Jeu des sept erreurs : 1/ La tige maintenant la trappe ouverte a changé de couleur. 2/ Le phare d’atterrissage droit a
disparu, 3/ ainsi que le mât supportant la maquette 4/ et l’extincteur sous le nez de l’avion de gauche. 5/ Le panneau
d’information de gauche a perdu la partie basse de ses explications, 6/ un second visiteur s’est ajouté au premier, 7/ et le
panneau de sortie de secours en haut à gauche s’est inversé.
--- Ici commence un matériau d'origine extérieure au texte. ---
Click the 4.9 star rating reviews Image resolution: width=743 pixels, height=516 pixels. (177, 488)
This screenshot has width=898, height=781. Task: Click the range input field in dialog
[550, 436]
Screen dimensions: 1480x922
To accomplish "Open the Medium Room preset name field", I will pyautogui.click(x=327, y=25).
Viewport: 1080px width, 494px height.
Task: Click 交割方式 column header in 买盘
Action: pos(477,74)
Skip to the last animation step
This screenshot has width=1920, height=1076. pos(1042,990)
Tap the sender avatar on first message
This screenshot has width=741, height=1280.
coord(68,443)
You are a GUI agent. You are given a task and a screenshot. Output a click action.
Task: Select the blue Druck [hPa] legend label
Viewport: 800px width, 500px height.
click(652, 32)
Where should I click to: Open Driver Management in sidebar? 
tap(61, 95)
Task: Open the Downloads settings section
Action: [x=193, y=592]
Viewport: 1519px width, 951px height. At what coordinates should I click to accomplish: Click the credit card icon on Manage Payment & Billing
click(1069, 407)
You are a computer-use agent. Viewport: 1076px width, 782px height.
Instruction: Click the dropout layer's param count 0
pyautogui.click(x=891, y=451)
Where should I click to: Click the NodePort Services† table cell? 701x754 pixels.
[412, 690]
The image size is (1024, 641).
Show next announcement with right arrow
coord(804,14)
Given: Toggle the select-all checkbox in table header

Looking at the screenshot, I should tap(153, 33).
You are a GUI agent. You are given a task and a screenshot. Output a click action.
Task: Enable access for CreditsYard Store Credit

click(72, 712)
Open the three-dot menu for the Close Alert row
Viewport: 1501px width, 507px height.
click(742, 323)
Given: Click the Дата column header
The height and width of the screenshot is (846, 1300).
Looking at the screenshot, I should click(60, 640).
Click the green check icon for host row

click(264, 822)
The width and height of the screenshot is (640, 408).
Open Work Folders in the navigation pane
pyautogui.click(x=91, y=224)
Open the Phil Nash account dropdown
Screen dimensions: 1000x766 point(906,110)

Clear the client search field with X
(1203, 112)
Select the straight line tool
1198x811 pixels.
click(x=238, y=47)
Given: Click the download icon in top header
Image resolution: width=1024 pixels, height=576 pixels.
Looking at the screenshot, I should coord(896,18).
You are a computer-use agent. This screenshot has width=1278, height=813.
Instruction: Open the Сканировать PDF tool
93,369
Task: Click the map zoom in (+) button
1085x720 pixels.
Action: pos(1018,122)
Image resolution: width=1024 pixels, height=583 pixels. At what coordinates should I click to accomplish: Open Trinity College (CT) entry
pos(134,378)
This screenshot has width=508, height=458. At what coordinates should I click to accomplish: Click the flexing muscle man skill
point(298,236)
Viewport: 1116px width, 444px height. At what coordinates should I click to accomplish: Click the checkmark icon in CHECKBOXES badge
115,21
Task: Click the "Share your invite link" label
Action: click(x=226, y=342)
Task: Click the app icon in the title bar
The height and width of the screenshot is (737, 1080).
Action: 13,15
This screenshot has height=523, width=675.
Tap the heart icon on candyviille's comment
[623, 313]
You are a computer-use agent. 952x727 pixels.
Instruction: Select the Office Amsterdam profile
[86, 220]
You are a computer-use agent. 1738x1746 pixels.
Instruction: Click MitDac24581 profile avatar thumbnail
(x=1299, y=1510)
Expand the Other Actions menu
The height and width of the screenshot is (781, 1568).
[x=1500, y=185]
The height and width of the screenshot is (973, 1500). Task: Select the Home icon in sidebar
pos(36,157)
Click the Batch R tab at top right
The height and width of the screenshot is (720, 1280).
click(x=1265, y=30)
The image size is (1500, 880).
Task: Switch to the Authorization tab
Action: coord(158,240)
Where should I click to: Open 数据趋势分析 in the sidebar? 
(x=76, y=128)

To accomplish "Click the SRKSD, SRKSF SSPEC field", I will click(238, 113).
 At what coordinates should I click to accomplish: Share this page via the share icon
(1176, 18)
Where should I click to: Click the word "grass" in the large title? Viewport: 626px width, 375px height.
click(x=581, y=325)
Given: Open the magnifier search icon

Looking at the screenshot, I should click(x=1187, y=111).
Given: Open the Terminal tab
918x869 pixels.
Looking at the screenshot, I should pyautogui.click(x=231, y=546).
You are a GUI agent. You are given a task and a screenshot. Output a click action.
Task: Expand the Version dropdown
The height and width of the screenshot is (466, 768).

Kézakaéro : 1/ Il s’agit tout simplement d’une photo prise sous un angle original de
l’un des plus beaux avions jamais (dans les deux sens du terme) construits : le North
American XB-70 Valkyrie.
2/ Le couturier italien Emilio Pucci avait eu, en 1964, l’idée de ce Bubble Bonnet (ou
Space Bubble Helmet) en plexiglass pour compléter les nouveaux uniformes des
hôtesses de la compagnie, afin de protéger leurs coiffures du vent et de la pluie
lorsqu’elles traversaient les tarmacs.
Devinette :1/ Cet avion est le premier bi-réacteur VTOL, autrement dit à décollage
et atterrissage vertical, à tuyères orientables, à avoir réussi des vols avec transition
du vol vertical au vol horizontal (et inversement). 2/ Il servira longtemps à la NASA
à l’entrainement des astronautes, car son pilotage se rapprochait beaucoup de celui
du LEM lunaire. 3/ Mais également, c’est le seul avion à réaction à ma connaissance
(ou l’un des rares si je me trompe !) à avoir un cockpit ouvert.